Aim of the exercise: Convert the lines below into a two-column CSV with the headers instruction and response. Each row pairs a line's text with its answer, and each goes in one quoted field with line breaks replaced by spaces.

- - -

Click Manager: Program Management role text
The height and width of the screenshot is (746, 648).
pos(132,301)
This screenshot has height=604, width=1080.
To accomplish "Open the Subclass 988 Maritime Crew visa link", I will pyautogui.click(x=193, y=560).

- - -

Complete response:
instruction,response
"Click Manager: Program Management role text The height and width of the screenshot is (746, 648).","pos(132,301)"
"This screenshot has height=604, width=1080. To accomplish ""Open the Subclass 988 Maritime Crew visa link"",","I will pyautogui.click(x=193, y=560)."